The Salatin quarters had become a populous residential colony in the post-Aurangzeb era. The whole place was nothing but a rather squalid and overcrowded slum within the Red Fort, where a rapidly increasing population of Mughal princes, princesses, spouses and their retainers lived. Ali Gauhar himself had thirteen brothers, an unspecified number of sisters and numerous nephews and nieces. There were scant arrangements for education or physical exercise. Some of the closely-built rooms never saw the sunlight or received fresh air. Sanitation was poor, as was the supply of clean water. These royals received meagre allowances from the dwindling finances of the court.
The reigning monarch, or his powerful regents, couldn’t afford to let any living Mughal male member escape from the Fort because each prince of Timurid blood – however diluted by now – was a potential stooge in the hands of rival court factions.
This is exactly what happened with Prince Azizuddin, the father of Shah Alam II.
Azizuddin had been languishing in the Salatin quarters ever since the death of his father Emperor Jahandar Shah in 1714, when he was just 15 years of age. In 1754, Imad-ul-Mulk, the regent and virtual ruler, deposed and blinded the titular emperor Ahmed Shah Bahadur. He then looked at the scores of illiterate and incapable princes languishing in that imperial slum and plucked out the meek-looking, religious-minded Azizuddin from his confinement of 40 years and crowned him emperor as Alamgir II. Ali Gauhar, as his eldest son, suddenly found himself the crown prince and was relocated from the slum part of the Fort to the imperial palace!

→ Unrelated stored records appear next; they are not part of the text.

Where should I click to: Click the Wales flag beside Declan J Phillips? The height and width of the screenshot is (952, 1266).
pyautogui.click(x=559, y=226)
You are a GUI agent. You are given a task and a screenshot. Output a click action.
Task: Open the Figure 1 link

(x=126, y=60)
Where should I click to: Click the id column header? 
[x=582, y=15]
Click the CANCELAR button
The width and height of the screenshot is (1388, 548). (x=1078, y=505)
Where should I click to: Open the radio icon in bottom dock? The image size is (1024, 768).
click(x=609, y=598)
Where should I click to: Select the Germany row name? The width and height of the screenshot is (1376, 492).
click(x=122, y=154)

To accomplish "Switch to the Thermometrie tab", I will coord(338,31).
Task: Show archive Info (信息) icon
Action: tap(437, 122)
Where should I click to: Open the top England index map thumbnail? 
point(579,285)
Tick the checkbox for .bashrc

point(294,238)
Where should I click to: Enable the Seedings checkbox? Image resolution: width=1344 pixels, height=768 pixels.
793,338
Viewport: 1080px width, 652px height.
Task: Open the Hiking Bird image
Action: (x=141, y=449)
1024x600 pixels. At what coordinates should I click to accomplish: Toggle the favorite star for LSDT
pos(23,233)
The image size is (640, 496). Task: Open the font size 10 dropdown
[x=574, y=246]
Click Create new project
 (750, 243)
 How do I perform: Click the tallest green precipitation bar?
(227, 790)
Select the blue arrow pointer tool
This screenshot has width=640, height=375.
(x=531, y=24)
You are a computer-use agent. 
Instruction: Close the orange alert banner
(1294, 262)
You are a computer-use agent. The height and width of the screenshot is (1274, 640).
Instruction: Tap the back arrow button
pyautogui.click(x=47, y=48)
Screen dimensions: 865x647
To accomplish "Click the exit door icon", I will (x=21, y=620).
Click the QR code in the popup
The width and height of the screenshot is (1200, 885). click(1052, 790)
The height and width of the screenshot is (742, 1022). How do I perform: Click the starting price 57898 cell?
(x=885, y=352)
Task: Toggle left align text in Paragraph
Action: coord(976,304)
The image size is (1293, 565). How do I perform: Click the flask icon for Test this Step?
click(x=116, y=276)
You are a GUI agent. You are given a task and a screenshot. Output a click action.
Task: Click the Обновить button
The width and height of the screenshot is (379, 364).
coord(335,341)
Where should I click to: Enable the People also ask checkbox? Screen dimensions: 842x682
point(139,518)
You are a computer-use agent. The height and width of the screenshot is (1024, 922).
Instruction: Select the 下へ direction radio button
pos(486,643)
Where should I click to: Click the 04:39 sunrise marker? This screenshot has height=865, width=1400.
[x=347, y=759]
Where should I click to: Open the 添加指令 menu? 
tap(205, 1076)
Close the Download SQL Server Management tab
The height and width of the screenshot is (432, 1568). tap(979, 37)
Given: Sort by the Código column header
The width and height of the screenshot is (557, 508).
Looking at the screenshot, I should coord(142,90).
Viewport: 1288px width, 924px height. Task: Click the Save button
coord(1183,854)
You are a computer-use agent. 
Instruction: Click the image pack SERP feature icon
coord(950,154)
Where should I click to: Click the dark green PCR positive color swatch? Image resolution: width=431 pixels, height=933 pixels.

Alamgir II reigned till 1759 without any authority. The Battle of Plassey (1757) was fought by the British in Bengal during his tenure. By then it had become apparent that Imad-ul-Mulk’s quarrels with the Emperor and his son had reached a point of no return. Fearing for his life, Ali Gauhar fled Delhi in 1758, a year before his father was murdered and replaced with Shah Jahan III.
Ali Gauhar (later Shah Alam II) suddenly found himself the crown prince and was relocated from the slum part of the Fort to the imperial palace.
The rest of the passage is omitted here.